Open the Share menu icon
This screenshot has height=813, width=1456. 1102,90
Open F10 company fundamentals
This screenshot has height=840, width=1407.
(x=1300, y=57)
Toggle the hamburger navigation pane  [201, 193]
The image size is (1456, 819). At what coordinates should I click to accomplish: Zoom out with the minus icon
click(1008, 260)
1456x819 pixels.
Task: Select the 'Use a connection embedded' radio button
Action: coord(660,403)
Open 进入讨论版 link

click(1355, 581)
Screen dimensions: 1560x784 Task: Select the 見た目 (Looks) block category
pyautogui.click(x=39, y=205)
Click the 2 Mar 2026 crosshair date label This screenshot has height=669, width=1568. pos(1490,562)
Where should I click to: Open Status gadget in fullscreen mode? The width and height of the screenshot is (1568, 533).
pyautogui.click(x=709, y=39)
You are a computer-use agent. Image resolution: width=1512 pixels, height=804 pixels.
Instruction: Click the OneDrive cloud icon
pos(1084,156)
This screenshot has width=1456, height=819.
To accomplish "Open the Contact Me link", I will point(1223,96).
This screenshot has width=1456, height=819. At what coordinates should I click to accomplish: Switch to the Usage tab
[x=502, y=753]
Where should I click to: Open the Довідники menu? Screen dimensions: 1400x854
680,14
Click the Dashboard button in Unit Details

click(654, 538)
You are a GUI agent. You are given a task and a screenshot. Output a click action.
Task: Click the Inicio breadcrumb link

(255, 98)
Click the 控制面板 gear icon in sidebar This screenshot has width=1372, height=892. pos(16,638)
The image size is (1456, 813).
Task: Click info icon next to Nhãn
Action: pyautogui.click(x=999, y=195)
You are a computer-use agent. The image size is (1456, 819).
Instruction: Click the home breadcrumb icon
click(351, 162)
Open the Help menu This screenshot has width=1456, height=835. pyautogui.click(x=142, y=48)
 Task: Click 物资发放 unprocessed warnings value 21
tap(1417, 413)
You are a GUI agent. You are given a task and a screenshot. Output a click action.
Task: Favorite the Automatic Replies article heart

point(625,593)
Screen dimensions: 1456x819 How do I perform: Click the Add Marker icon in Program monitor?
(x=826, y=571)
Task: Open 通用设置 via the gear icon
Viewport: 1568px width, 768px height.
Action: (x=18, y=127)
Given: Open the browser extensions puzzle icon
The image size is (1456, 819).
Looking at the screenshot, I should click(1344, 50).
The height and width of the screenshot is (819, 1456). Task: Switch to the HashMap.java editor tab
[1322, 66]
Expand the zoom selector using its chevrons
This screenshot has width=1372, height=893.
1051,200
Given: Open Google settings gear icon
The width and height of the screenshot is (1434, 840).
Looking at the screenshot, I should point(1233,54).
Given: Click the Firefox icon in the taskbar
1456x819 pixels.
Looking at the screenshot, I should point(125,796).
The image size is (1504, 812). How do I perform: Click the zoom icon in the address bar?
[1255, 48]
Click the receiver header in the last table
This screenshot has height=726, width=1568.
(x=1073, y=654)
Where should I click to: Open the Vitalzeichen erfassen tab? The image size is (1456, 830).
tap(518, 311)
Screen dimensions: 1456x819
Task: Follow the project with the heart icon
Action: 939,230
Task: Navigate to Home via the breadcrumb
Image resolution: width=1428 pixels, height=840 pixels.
============
Task description:
Could you set down, exactly as written, the lines above between the one holding "Task: Click 物资发放" and the one holding "Given: Open Google settings gear icon", inclusive, and nothing more?

Result for this exercise:
 Task: Click 物资发放 unprocessed warnings value 21
tap(1417, 413)
You are a GUI agent. You are given a task and a screenshot. Output a click action.
Task: Favorite the Automatic Replies article heart

point(625,593)
Screen dimensions: 1456x819 How do I perform: Click the Add Marker icon in Program monitor?
(x=826, y=571)
Task: Open 通用设置 via the gear icon
Viewport: 1568px width, 768px height.
Action: (x=18, y=127)
Given: Open the browser extensions puzzle icon
The image size is (1456, 819).
Looking at the screenshot, I should click(1344, 50).
The height and width of the screenshot is (819, 1456). Task: Switch to the HashMap.java editor tab
[1322, 66]
Expand the zoom selector using its chevrons
This screenshot has width=1372, height=893.
1051,200
Given: Open Google settings gear icon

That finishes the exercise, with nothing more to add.